E non può passare inosservata la condanna a 28 anni di carcere inflitta a un bambino di 4 anni colpevole, secondo i giudici, dell’omicidio di tre persone, di tentato omicidio di altre sei, di possesso di armi da fuoco e di atti di vandalismo. Un errore non ancora corretto in via definitiva: i giudici vogliono essere certi che il bambino sia davvero estraneo a quei crimini.
Questo sistema giudiziario caotico si è messo al servizio del regime di Abdel Fattah al Sisi dopo il golpe militare del 2013 e ha sommariamente condannato a morte centinaia di egiziani sostenitori dei Fratelli Musulmani e lo stesso presidente rimosso Mohammed Morsi. Quindi ha mandato in carcere per diversi anni Alaa Abdel Fatah, uno dei protagonisti della rivoluzione di piazza Tahrir del 2011, “colpevole” di aver partecipato a una manifestazione non autorizzata, oltre a decine di giornalisti, attivisti, sindacalisti e difensori dei diritti umani.
È lo stesso sistema giudiziario che ha puntato l’indice contro l’ex presidente Hosni Mubarak, accusato di essere il responsabile dell’uccisione di centinaia di manifestanti nel 2011, e che poi, dopo il golpe del 2013, lo ha assolto. Sono gli stessi giudici che restano passivi di fronte alla brutalità dei servizi di intelligence e che non indagano sulla scomparsa di centinaia di persone.
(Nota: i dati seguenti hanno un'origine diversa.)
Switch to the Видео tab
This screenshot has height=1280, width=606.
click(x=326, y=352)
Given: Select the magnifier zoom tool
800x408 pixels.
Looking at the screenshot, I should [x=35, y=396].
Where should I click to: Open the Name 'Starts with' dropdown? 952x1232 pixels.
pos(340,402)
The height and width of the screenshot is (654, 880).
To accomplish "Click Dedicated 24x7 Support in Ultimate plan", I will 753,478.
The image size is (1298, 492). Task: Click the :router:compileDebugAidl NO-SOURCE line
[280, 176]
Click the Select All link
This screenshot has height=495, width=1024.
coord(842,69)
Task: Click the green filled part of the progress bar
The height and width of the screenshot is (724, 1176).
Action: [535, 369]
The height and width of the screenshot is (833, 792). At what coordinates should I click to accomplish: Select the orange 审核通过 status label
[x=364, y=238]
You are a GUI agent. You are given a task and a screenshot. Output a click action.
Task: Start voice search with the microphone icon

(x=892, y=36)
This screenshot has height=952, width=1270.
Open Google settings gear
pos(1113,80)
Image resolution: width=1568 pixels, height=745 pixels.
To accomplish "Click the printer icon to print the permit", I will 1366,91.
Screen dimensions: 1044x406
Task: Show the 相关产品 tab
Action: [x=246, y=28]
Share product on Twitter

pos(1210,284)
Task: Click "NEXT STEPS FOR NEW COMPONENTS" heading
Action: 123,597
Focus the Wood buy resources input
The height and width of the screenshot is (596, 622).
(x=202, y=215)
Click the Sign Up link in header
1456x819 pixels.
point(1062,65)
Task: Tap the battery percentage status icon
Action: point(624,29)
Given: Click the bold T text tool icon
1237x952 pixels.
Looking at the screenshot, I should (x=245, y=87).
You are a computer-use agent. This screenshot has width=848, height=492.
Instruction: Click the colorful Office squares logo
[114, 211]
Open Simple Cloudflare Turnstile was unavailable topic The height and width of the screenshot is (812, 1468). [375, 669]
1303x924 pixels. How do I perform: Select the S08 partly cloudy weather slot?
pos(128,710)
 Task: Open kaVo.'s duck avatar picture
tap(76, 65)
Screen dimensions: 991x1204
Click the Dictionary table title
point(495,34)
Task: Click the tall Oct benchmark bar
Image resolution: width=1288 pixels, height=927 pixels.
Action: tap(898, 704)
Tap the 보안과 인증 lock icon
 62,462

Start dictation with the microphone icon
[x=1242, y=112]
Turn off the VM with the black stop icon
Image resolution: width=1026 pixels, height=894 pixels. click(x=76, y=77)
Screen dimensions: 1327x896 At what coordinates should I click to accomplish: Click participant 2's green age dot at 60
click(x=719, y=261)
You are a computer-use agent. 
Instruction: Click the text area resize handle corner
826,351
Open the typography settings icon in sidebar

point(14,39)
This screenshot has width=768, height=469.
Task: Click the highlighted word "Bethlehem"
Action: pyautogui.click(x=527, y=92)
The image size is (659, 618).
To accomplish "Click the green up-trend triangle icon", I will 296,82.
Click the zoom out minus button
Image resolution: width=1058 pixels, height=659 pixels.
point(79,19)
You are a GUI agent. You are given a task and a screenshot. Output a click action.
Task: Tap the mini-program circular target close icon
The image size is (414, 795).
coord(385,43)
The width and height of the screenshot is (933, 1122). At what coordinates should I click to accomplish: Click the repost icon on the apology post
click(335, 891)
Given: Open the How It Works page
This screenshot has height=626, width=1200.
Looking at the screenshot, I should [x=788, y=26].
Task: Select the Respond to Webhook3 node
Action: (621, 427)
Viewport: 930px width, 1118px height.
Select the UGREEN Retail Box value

È il sistema giudiziario che ha accettato di militarizzarsi sulla base della nuova Costituzione che stabilisce che siano i tribunali militari a giudicare i civili in caso di attacchi a personale o strutture delle forze armate. Ed i pochi giudici che provano ad opporsi all’arbitrio, alla corruzione diffusa, al nepotismo dilagante e alla sottomissione al regime, vengono immediatamente allontanati. Come i 41 che sono stati sospesi o costretti ad andare in pensione per aver diffuso un comunicato in cui criticavano la deposizione del presidente Morsi per mano dei militari.
Già due anni fa Amnesty International aveva lanciato l’allarme sul comportamento della magistratura egiziana, dopo le 518 condanne a morte emesse il 24 marzo 2014 dal tribunale di Minya contro dirigenti e militanti dei Fratelli Musulmani. «Quelle condanne a morte devono essere annullate. Emettere così tante condanne a morte in un singolo processo fa sì che l’Egitto abbia superato la maggior parte dei Paesi per numero di condanne inflitte in un anno», aveva avvertito Hassiba Hadj Sahraoui, vicedirettrice del Programma Medio Oriente e Africa del Nord.
«I tribunali egiziani sono solleciti nel punire i sostenitori (del presidente deposto) Mohammed Morsi – aveva aggiunto Sahraoui – ma ignorano le gravi violazioni dei diritti umani commesse dalle forze di sicurezza. Mentre migliaia di simpatizzanti dell’ex presidente languono in prigione non vi sono state indagini adeguate sulla morte di centinaia di manifestanti (nel 2013)».
Con questo sistema giudiziario è impossibile anche solo immaginare che i magistrati egiziani possano fare piena luce su mandanti ed esecutori dell’assassinio sotto tortura di Giulio Regeni. E che possano farsi garanti delle libertà fondamentali e di opporsi, ad esempio, alla legge in discussione all’Assemblea parlamentare che vuole mettere il bavaglio ai social media per “ragioni di sicurezza nazionale”.
L’Egitto è sempre più stretto nella morsa delle Forze Armate e dei servizi di intelligence, ed è sempre più militarizzato. In un Paese dove tre bambini su 10 soffrono la fame, il presidente Abdel Fattah al Sisi pensa a comprare nuove armi. Secondo i dati dello Stockholm International Peace Research Institute (SIPRI), l’Egitto in un anno è passato dal 16esimo al 12esimo posto nella lista dei principali Stati importatori di armi. Al Sisi sostiene che sia necessarie per combattere i jihadisti nel Sinai ma non si spiega l’acquisto di una costosa nave da guerra dell’ultima generazione. Comprando armi dagli Usa, dalla Francia e ora anche dalla Russia, il regime egiziano si legittima in Occidente.